Senin, 26 Oktober 2015

2015 .... satu kata " SABAR" . Ya kata itu yang ku dengar saat sungkeman dengan Mbah Kung (Bapak mertua) saat Idul Fitri kemarin. Seperti biasanya Mbah Kung selalu mendo'akan kami, anak, menantu dan cucunya setiap kali kami bersimpuh memohon maaf. Do'a yang menurutku "spesifik", kenapa ??? Ya karena do'a Bapak itu selalu langsung pada "intinya". Do'a Mbah Kung kemarin untukku adalah do'a yang berbeda dari do'a idul fitri dua tahun yang lalu. Dulu Mbah Kung selalu mendo'akan " Semoga berkah, lancar rizkinya" . Masih kuingat jelas kala Mbah Kung menepuk-nepuk bahuku, suaranya lirih dan Mbah Kung berkata "Yang sabar ya..Tyas" sontak ada sedikit kaget, sempat tertegun... hatiku berasa aneh dengan kalimat itu. Kubilang aneh karena tidak biasa.

Mbah Kung...orang yang pertama kali ku panggil "Bapak...."

Sampai detik ini, setelah tiga bulan berlalu dari Idul Fitri aku masih tidak lupa dengan do'a Mbah Kung itu. Dan mungkin kala itu Alloh menggerakkan Mbah Kung untuk mendo'akanku seperti itu, karena masa-masa setelah Idul Fitri ini aku memang benar-benar dihadapkan pada masa-masa yang menuntutku untuk lebih bersabar.

"Aku bukan satu-satunya orang di dunia yang sedang merasakan kesulitan " (menghibur diri) . Harus tetap menjadi pribadi yang "menyenangkan" saat berperan sebagai Istri, Mamah, Anak, dan Guru. Walaupun tenggorokan ini terasa sakit menahan tangis. Alhamdulillah, Alloh memberiku Suami yang memilik hati begitu luar biasa, kesabaran dan keikhlasannya membuatku banyak belajar untuk lebih sabar. Walau sering kali ketegaran ini tak tertahan luruh di depannya, dan aku tahu tangisku akan lebih membuatnya "kesulitan".

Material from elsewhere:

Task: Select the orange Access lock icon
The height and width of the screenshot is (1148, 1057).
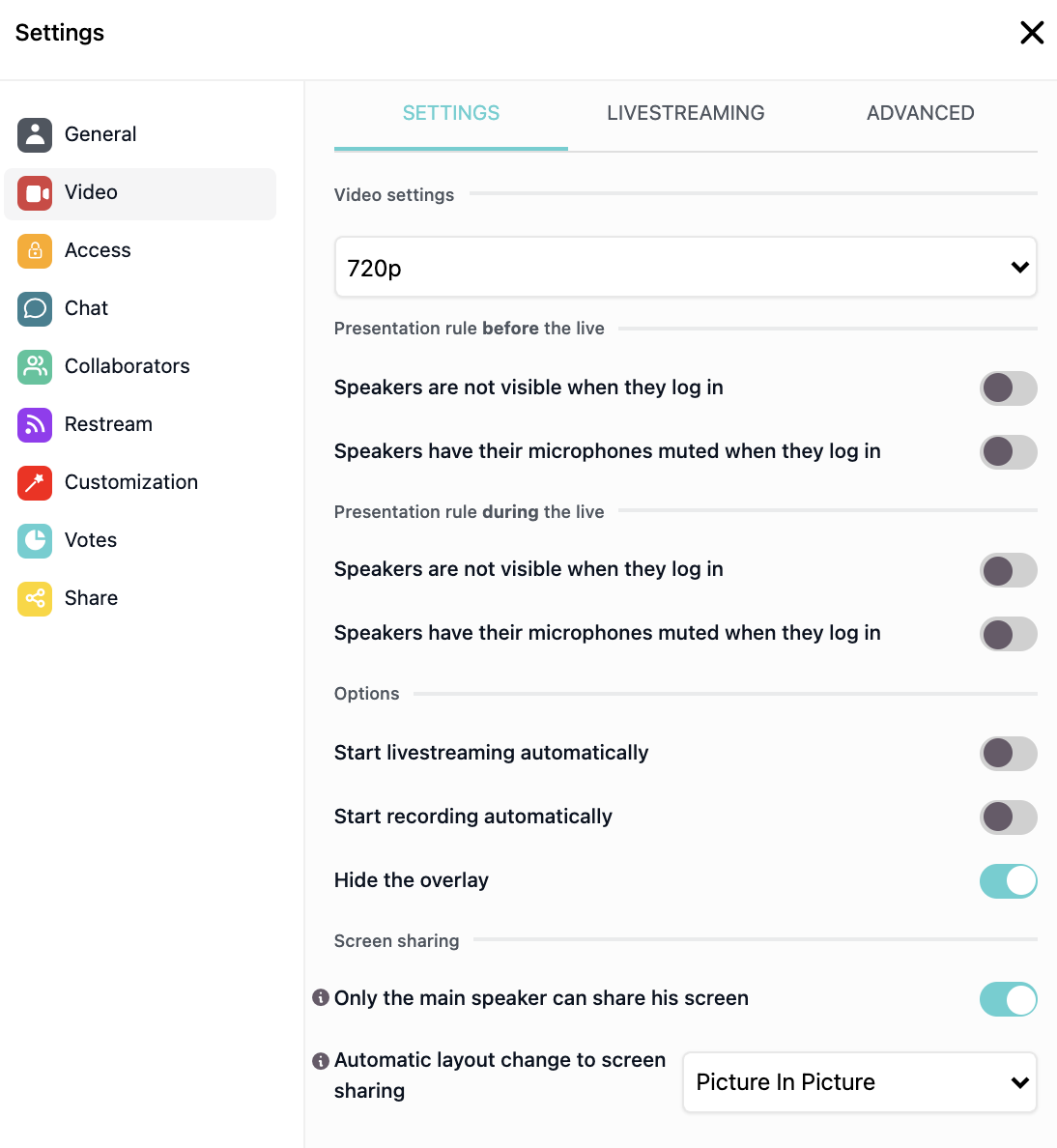Action: pyautogui.click(x=35, y=251)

Ibu.... beliaulah orang yang selalu menguatkanku dalam hal apapun. Di usia senjanya aku masih saja merepotkan beliau. Merepotkan dalam segala hal, termasuk membantuku mengurus si kecil Nasymi. Aku... yang masih memilih terus bekerja tepatnya membangun karier, tak jarang harus pulang sampai sore, ketika sudah di rumahpun masih tersita dengan "lemburan" pekerjaan. Pilihan menjadi Ibu rumah tangga yang berkarier harus kujalani sesuai dengan komitmen antara aku dan suami. Bagaimanapun sulitnya membagi waktu, aku harus bisa balance antara keduanya. Dan Uti (Ibu) begitu membantuku dalam menciptakan "keseimbangan" itu. Tak henti-hentinya di setiap kesempatan aku memohon keikhlasan beliau, karena beliau sudah "lelah" mengurusku dari kecil dan sekarang ikut "lelah lagi" mengurus cucunya walaupun dibantu Mba Salmah (rewang).

Selain kata "SABAR" ada kata yang paling penting di sini yakni "BERSYUKUR". Bersyukur karena dalam kesulitan ini Alloh memberiku perisai-perisai luar biasa yang membuatku kuat... Ayah...Nasymi...Uti...Mbah Kung...dan solidnya keluarga kami.